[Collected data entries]
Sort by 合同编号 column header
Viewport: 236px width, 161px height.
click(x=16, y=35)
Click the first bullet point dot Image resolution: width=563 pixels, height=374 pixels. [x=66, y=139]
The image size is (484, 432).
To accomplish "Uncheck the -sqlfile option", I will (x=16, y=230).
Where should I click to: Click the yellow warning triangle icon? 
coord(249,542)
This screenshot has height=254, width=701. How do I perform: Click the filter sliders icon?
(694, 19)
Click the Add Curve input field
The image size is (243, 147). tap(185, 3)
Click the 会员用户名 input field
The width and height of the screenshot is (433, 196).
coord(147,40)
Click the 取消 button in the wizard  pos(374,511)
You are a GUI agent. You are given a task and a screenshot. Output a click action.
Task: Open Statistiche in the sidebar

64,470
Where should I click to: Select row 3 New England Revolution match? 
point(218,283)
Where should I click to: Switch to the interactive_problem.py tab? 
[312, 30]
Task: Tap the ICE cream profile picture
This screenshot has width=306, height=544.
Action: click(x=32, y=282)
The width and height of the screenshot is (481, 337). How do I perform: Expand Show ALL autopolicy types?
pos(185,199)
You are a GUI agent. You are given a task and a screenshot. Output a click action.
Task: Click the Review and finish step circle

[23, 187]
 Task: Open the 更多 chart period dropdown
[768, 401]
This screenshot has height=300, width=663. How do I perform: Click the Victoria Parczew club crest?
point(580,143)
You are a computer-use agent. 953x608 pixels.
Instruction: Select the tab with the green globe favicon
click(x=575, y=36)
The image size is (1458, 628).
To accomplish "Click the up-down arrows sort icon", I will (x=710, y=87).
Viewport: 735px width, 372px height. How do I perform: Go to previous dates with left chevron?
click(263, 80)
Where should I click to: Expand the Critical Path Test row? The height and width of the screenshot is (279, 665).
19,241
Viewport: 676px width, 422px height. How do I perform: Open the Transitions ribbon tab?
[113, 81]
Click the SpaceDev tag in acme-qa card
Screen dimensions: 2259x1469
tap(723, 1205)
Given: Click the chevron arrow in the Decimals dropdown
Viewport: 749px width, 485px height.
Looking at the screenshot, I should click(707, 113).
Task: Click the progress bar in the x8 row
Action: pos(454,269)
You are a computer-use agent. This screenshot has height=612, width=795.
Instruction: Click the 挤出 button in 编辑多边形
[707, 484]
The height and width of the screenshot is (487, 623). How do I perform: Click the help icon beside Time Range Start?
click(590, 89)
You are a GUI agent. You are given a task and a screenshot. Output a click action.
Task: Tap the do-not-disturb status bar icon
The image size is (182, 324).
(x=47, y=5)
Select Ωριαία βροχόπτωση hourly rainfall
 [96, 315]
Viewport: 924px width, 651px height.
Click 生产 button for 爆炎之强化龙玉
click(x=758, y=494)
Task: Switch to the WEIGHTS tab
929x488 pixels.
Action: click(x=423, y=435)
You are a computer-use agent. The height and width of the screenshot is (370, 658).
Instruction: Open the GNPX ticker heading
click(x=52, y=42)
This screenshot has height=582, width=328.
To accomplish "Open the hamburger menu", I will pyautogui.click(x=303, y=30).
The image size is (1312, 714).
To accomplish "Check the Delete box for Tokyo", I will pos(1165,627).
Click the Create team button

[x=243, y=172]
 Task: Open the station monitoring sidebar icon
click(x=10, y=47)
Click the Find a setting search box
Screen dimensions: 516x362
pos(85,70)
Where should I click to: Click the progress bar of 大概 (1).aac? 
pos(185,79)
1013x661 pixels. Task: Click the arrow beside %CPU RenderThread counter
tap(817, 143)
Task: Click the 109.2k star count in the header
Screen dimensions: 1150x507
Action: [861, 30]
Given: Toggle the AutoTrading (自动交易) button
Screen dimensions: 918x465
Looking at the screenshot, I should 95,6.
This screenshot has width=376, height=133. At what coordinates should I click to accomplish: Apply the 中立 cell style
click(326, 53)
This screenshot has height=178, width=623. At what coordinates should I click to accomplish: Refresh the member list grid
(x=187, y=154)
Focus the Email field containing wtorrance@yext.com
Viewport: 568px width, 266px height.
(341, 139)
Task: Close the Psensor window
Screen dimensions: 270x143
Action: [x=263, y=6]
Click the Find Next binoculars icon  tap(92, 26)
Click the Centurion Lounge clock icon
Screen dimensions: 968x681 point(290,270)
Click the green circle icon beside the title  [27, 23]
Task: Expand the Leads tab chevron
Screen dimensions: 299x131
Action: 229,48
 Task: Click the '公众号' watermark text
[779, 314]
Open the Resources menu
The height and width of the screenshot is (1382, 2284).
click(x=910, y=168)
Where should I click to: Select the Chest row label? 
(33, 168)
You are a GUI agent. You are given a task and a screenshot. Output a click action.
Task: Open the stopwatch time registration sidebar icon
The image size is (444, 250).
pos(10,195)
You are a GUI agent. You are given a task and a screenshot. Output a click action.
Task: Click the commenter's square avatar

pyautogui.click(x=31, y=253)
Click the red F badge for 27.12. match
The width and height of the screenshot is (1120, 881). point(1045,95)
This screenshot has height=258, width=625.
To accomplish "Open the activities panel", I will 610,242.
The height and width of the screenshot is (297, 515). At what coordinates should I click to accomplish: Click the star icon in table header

— Exercise prompt —
Copy out the stretch of the listing from the line containing "Click the green" through the line containing "The width and height of the screenshot is (1120, 881).", switching "stopwatch" to "timer" and leaving everything else unchanged.

— Full solution —
Click the green circle icon beside the title  [27, 23]
Task: Expand the Leads tab chevron
Screen dimensions: 299x131
Action: 229,48
 Task: Click the '公众号' watermark text
[779, 314]
Open the Resources menu
The height and width of the screenshot is (1382, 2284).
click(x=910, y=168)
Where should I click to: Select the Chest row label? 
(33, 168)
You are a GUI agent. You are given a task and a screenshot. Output a click action.
Task: Open the timer time registration sidebar icon
The image size is (444, 250).
pos(10,195)
You are a GUI agent. You are given a task and a screenshot. Output a click action.
Task: Click the commenter's square avatar

pyautogui.click(x=31, y=253)
Click the red F badge for 27.12. match
The width and height of the screenshot is (1120, 881). point(1045,95)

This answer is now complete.